___ Material to process

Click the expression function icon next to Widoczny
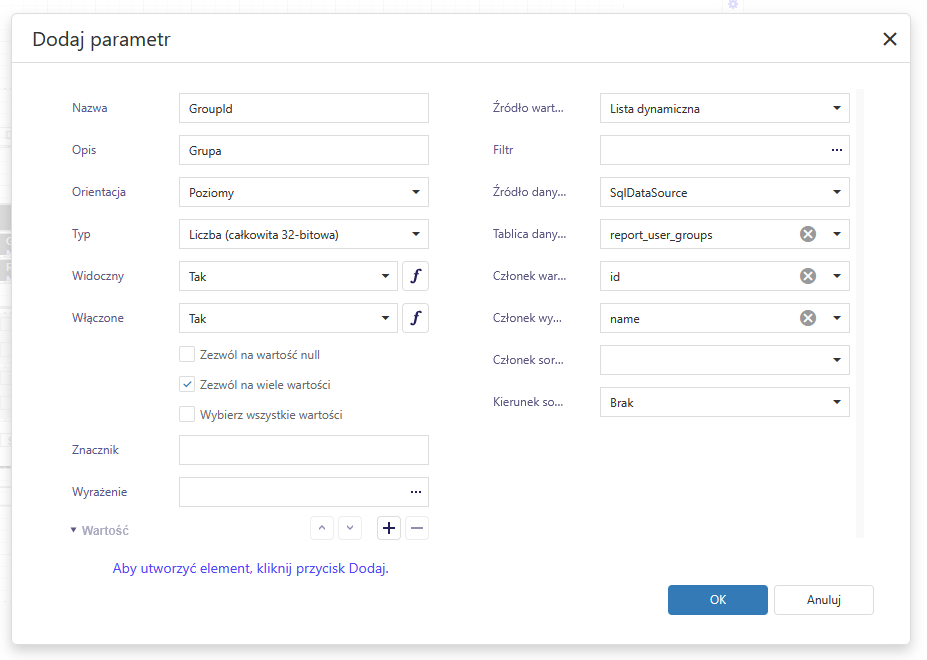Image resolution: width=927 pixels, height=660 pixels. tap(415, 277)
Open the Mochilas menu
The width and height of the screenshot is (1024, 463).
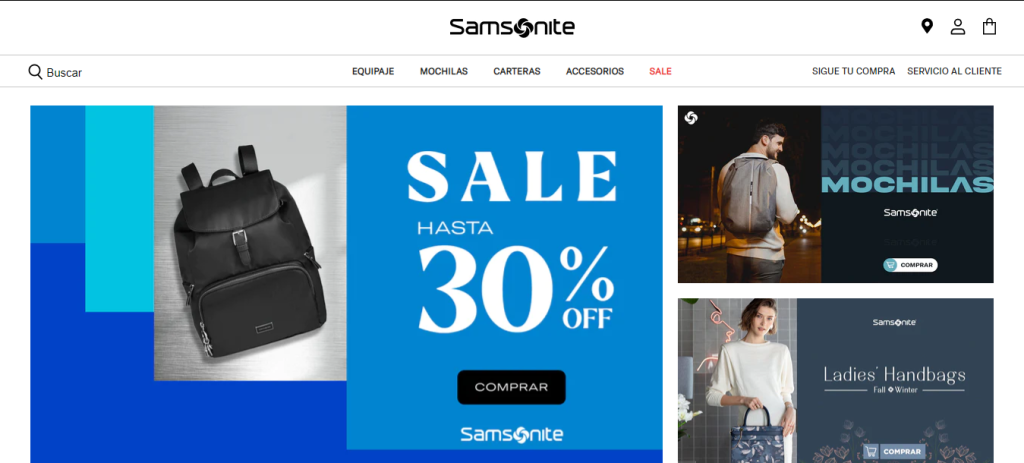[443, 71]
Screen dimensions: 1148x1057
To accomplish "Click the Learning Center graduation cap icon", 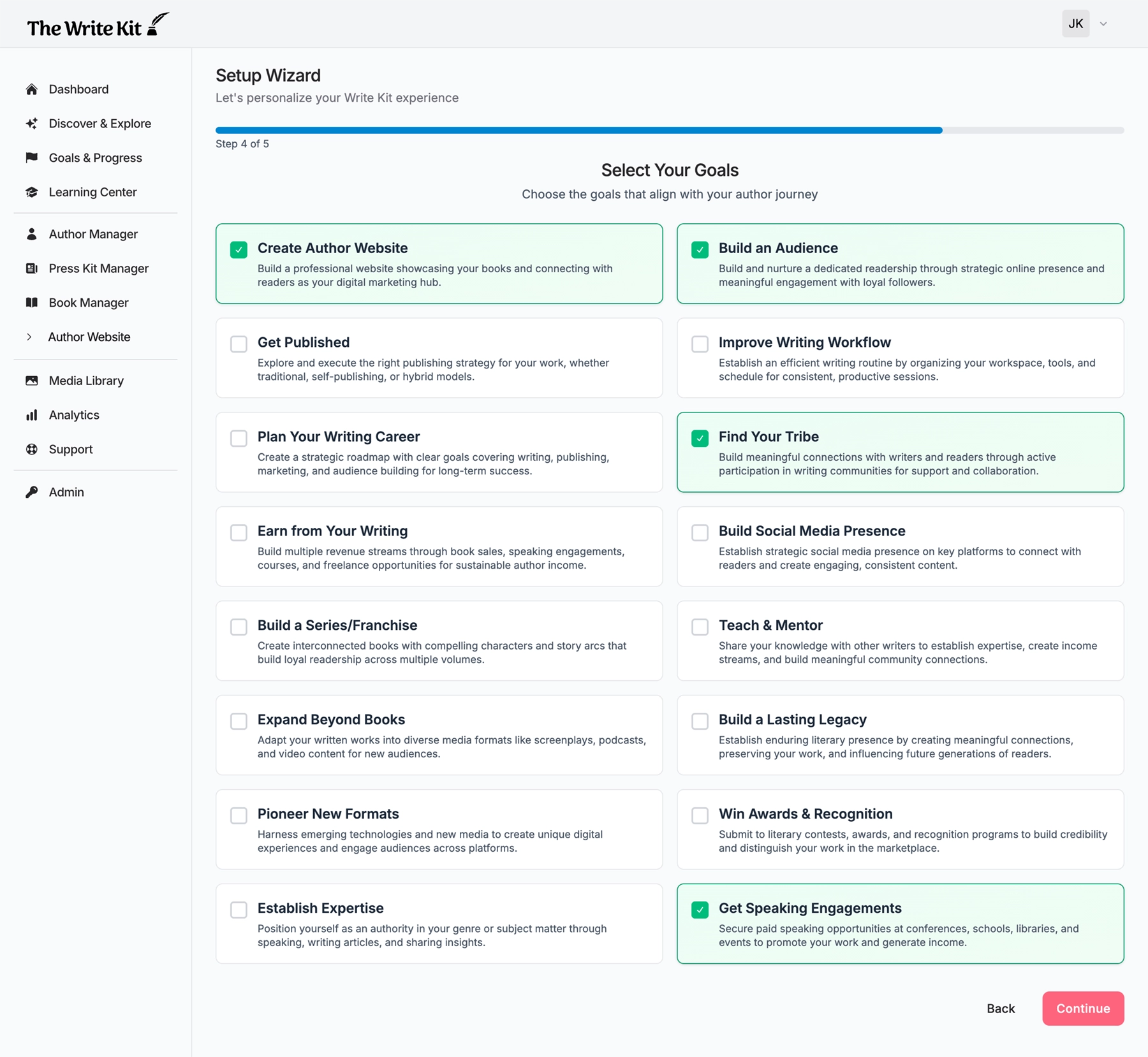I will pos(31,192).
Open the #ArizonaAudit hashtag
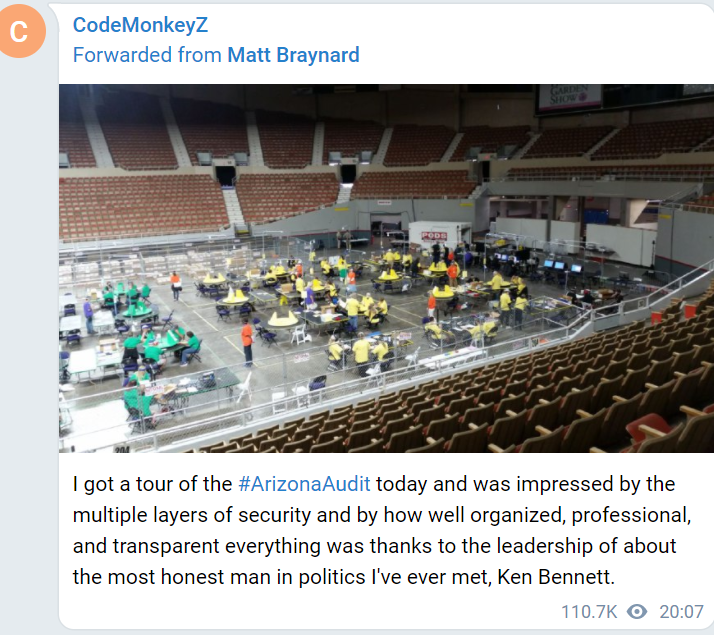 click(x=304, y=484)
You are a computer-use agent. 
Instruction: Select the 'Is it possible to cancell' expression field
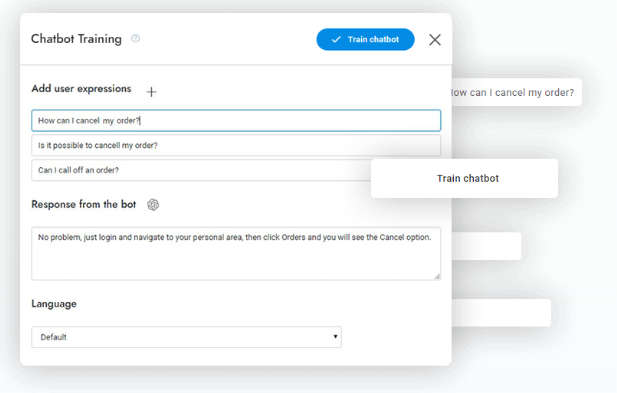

______
___ Material to process

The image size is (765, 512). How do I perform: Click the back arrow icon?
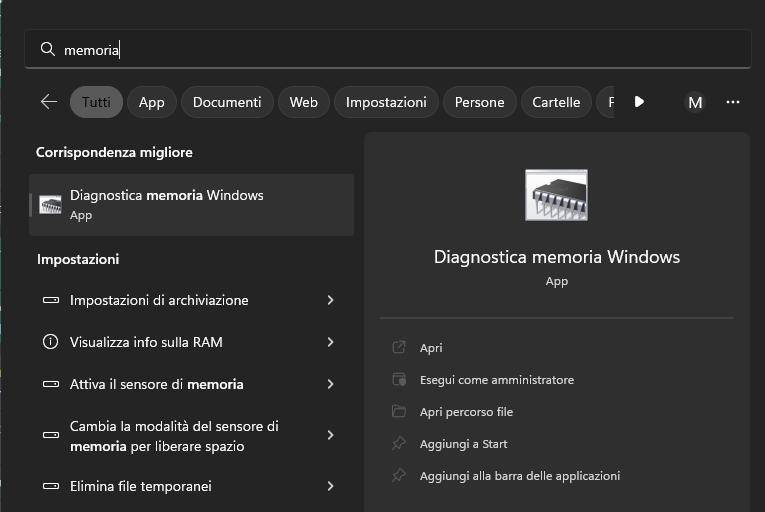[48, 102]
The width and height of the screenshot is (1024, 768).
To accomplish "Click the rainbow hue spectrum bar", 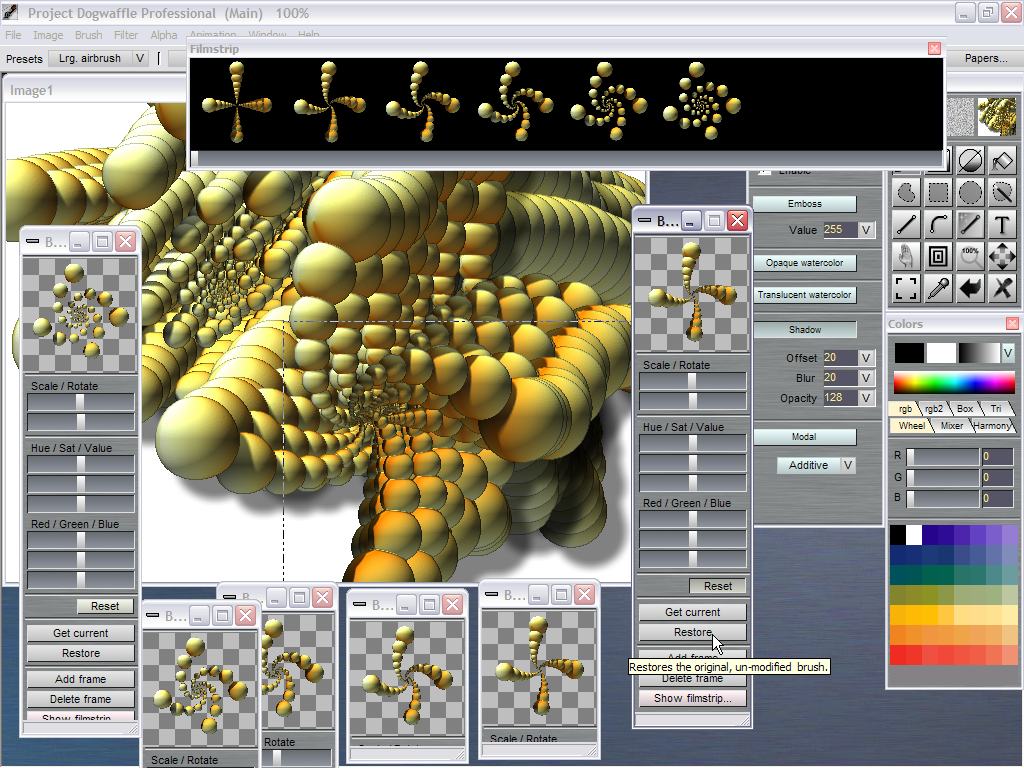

______

Task to complete: For this exercise, please output exactly the lines above starting at the line with "You are a computer-use agent." and ending at the line with "Instruction: Select the", ends included.

Task output:
You are a computer-use agent. 
Instruction: Select the 'Is it possible to cancell' expression field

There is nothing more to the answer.